» **Dataset entries**:
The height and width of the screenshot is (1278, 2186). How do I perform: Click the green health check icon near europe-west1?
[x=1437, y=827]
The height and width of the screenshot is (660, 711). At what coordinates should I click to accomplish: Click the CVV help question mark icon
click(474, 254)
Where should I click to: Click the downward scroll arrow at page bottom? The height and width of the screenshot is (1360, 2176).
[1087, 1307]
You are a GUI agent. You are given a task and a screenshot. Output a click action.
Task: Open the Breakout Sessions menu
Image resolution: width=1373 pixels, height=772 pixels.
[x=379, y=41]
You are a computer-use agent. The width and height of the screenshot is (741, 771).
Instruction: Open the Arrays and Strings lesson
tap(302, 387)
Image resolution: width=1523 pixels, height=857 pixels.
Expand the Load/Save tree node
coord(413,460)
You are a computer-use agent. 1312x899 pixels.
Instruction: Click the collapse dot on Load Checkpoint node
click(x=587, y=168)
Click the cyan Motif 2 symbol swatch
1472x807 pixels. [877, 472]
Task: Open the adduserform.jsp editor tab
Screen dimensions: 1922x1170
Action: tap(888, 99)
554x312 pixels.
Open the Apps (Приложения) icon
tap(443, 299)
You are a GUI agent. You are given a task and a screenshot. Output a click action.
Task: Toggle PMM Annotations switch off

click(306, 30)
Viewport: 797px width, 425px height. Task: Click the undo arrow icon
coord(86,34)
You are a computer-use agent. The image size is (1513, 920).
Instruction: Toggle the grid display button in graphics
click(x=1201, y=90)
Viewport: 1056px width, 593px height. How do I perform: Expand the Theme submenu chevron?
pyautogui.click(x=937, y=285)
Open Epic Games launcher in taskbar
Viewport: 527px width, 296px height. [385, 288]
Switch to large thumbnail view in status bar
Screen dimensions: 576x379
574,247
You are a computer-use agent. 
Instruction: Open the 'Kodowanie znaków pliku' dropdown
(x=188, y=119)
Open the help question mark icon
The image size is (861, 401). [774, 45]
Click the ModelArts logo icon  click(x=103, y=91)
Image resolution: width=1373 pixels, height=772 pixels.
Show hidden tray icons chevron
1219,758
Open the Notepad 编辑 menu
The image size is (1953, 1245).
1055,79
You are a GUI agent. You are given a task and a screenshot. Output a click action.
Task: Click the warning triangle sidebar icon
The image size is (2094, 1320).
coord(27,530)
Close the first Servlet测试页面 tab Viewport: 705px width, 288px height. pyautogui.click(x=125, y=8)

» **Task item**: What you return must match the records exactly, line for line.

» **Solution**:
The height and width of the screenshot is (1278, 2186). How do I perform: Click the green health check icon near europe-west1?
[x=1437, y=827]
The height and width of the screenshot is (660, 711). At what coordinates should I click to accomplish: Click the CVV help question mark icon
click(474, 254)
Where should I click to: Click the downward scroll arrow at page bottom? The height and width of the screenshot is (1360, 2176).
[1087, 1307]
You are a GUI agent. You are given a task and a screenshot. Output a click action.
Task: Open the Breakout Sessions menu
Image resolution: width=1373 pixels, height=772 pixels.
[x=379, y=41]
You are a computer-use agent. The width and height of the screenshot is (741, 771).
Instruction: Open the Arrays and Strings lesson
tap(302, 387)
Image resolution: width=1523 pixels, height=857 pixels.
Expand the Load/Save tree node
coord(413,460)
You are a computer-use agent. 1312x899 pixels.
Instruction: Click the collapse dot on Load Checkpoint node
click(x=587, y=168)
Click the cyan Motif 2 symbol swatch
1472x807 pixels. [877, 472]
Task: Open the adduserform.jsp editor tab
Screen dimensions: 1922x1170
Action: tap(888, 99)
554x312 pixels.
Open the Apps (Приложения) icon
tap(443, 299)
You are a GUI agent. You are given a task and a screenshot. Output a click action.
Task: Toggle PMM Annotations switch off

click(306, 30)
Viewport: 797px width, 425px height. Task: Click the undo arrow icon
coord(86,34)
You are a computer-use agent. The image size is (1513, 920).
Instruction: Toggle the grid display button in graphics
click(x=1201, y=90)
Viewport: 1056px width, 593px height. How do I perform: Expand the Theme submenu chevron?
pyautogui.click(x=937, y=285)
Open Epic Games launcher in taskbar
Viewport: 527px width, 296px height. [385, 288]
Switch to large thumbnail view in status bar
Screen dimensions: 576x379
574,247
You are a computer-use agent. 
Instruction: Open the 'Kodowanie znaków pliku' dropdown
(x=188, y=119)
Open the help question mark icon
The image size is (861, 401). [774, 45]
Click the ModelArts logo icon  click(x=103, y=91)
Image resolution: width=1373 pixels, height=772 pixels.
Show hidden tray icons chevron
1219,758
Open the Notepad 编辑 menu
The image size is (1953, 1245).
1055,79
You are a GUI agent. You are given a task and a screenshot. Output a click action.
Task: Click the warning triangle sidebar icon
The image size is (2094, 1320).
coord(27,530)
Close the first Servlet测试页面 tab Viewport: 705px width, 288px height. pyautogui.click(x=125, y=8)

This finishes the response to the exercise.